Texas law mandates that Mission allow members of the public to address the City Council during meetings. The law, however, doesn’t specify how long members of the public may speak.
Mission originally allowed people to speak for three minutes. In 2021, when a woman started asking questions about corruption and potential conflicts of interest, the City Council limited public comment to just two minutes.
The City Council reversed that decision last week.
“It’s a citizen’s only opportunity to say their piece,” said City Councilman Abiel Flores. “So I thought it’d be a good idea to move it back to what we had before.”
While the concept is simple — citizens should be able to share their opinions with elected officials during meetings — public comment remains a perennial source of controversy in the Rio Grande Valley.
McAllen stopped recording public comment after people started using the time to grandstand. Pharr eliminated public comment altogether when a self-styled activist started lambasting the City Commission and posting his monologues on YouTube. And members of the Edinburg City Council sat through more than three hours of public comment last year, when they considered an ordinance to “Outlaw Abortion and Declare Edinburg a Sanctuary for the Unborn.”
While public comments occasionally upset elected officials, attorneys typically advise them not to respond because they’re prohibited from discussing topics that don’t appear on the meeting agenda.
Few people actually show up for public comment in Mission.
In 2020, the City Council listened to 17 public comments, according to minutes kept by the City Secretary’s Office. The City Council listened to another 21 public comments in 2021.
Public comment became more popular in 2022 as the pandemic receded and the mayoral election approached. From Jan. 1 to June 21, the City Council listened to 22 public comments.
In Mission, the controversy started during August 2021, when Irma Flores Lopez, a former member of the Mission Housing Authority board, started using public comment to ask uncomfortable questions about corruption and potential conflicts of interest.
“As a proud city of Mission resident, I’m so embarrassed of the continuous conflicts of interest that are going on,” Flores Lopez told the City Council on Aug. 9, 2021. “We, the voters, know what is going on.”
Flores Lopez also brought up a controversial energy-savings contract between Mission and Performance Services Inc., which is part of a major public corruption investigation.
In October, the City Council voted 5-0 to reduce the time allowed for public comments.
“I think that was just a way of suppressing the voters,” said Mike Silva, the president of the Mission Fire Fighters Association, who frequently speaks during public comment. “And suppressing the voices of the taxpayers.”
Flores Lopez agreed.
“With the two-minute time frame, you don’t have enough time to say what you want to say,” Flores Lopez said. “I think you need three minutes to give input to the City Council.”

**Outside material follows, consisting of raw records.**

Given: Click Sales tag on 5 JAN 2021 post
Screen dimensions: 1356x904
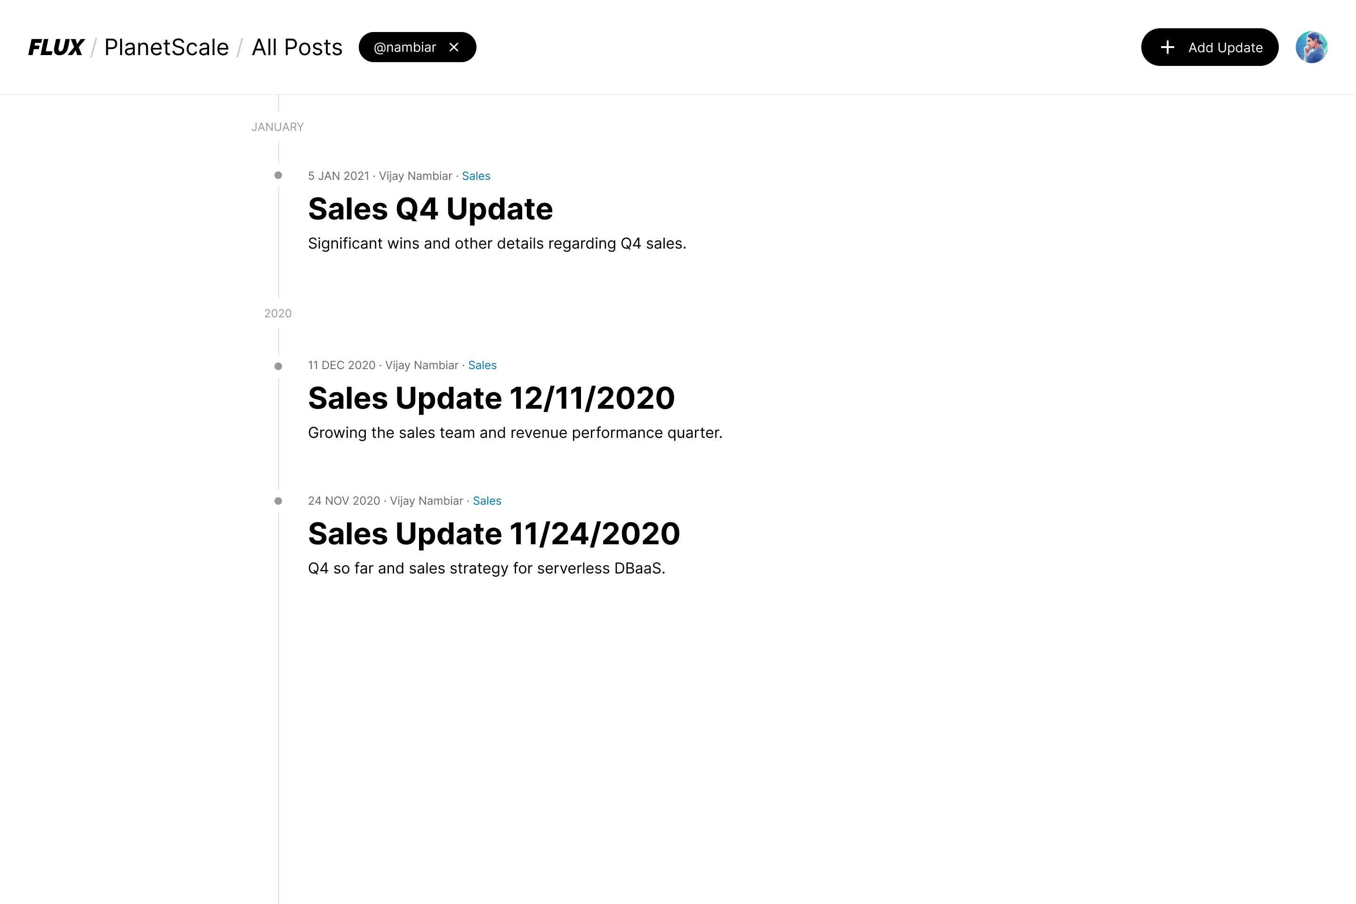Looking at the screenshot, I should click(476, 176).
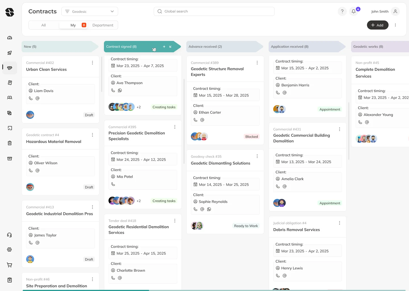Click the phone icon for client Liam Davis

31,98
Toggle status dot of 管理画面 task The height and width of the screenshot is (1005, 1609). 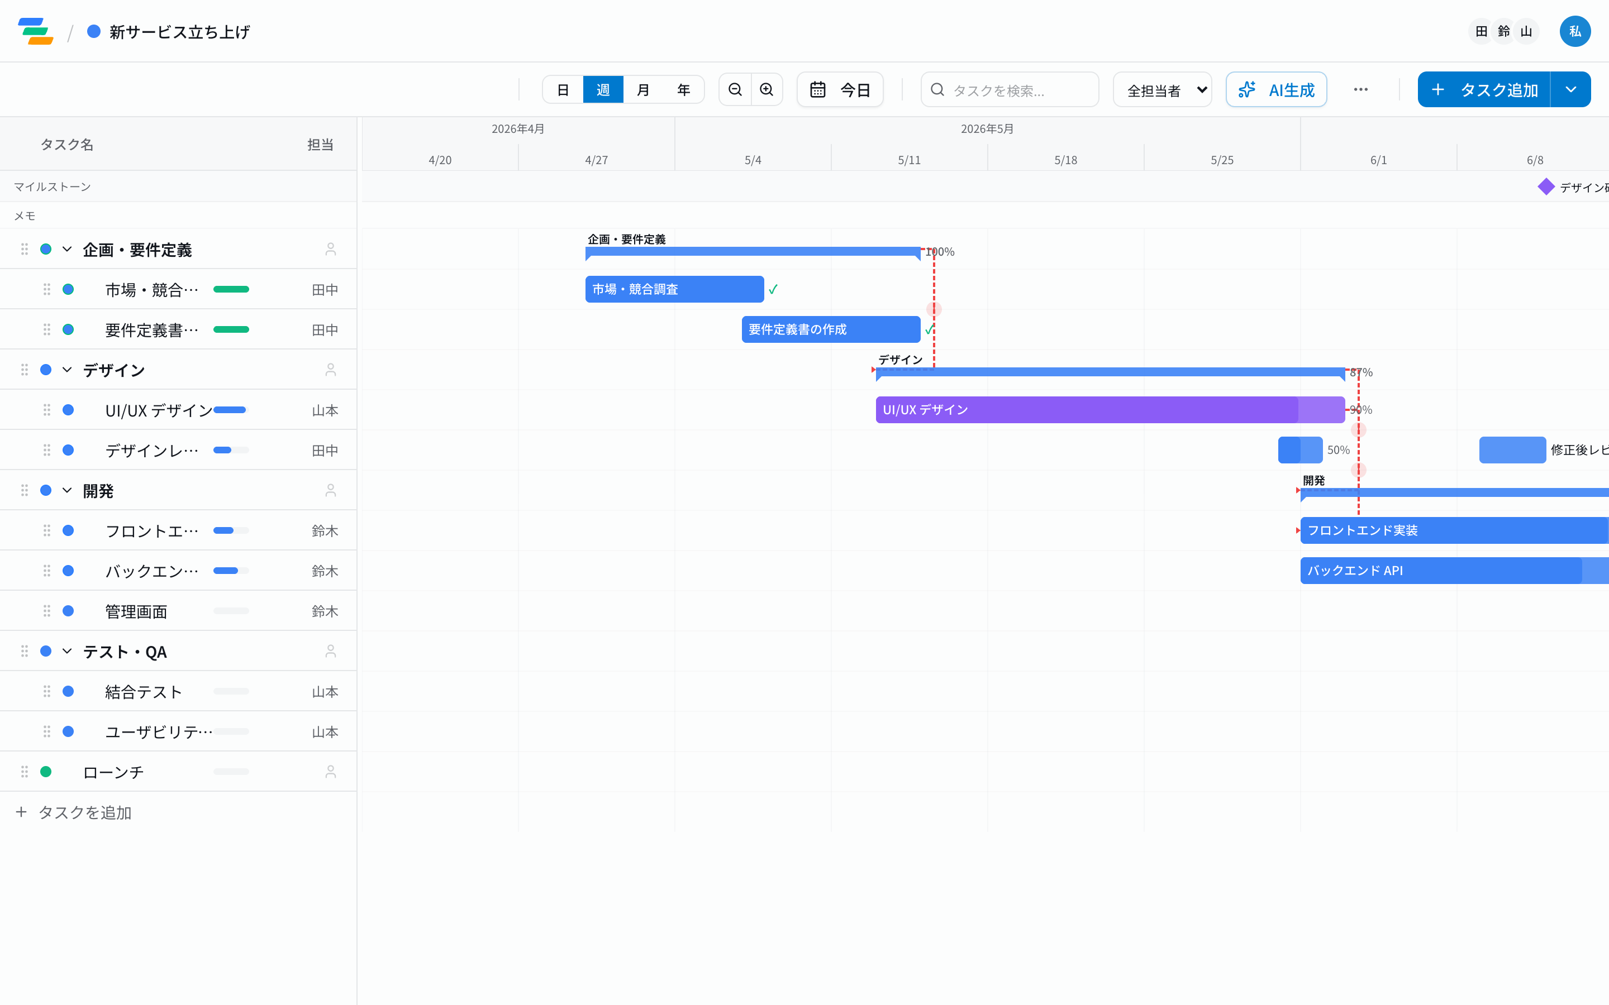coord(68,611)
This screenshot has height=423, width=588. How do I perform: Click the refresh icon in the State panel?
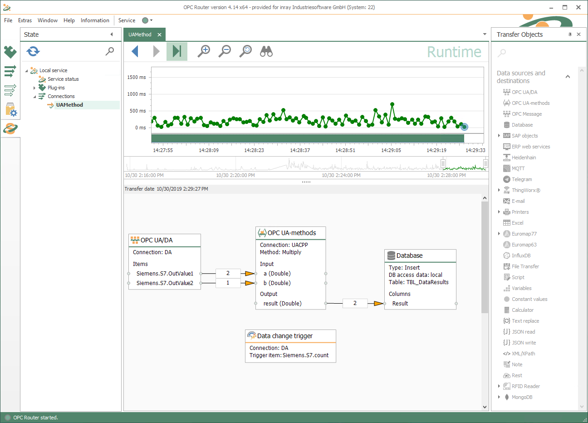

Mayor Norie Gonzalez Garza, who served on the City Council when public comment was reduced to two minutes, said that she didn’t oppose the decision because the City Council had already reached a consensus on the issue. After she became mayor, though, Gonzalez Garza worked to reverse the decision.
“I think it’s great to see that Norie is willing to hear people out,” Silva said.
Any attempt to limit public comment is a slap in the face to citizens, Silva said, adding that elected officials should listen to the people they represent.
“Everyone’s entitled to their opinion,” Silva said. “And I think everyone’s opinion should be respected.”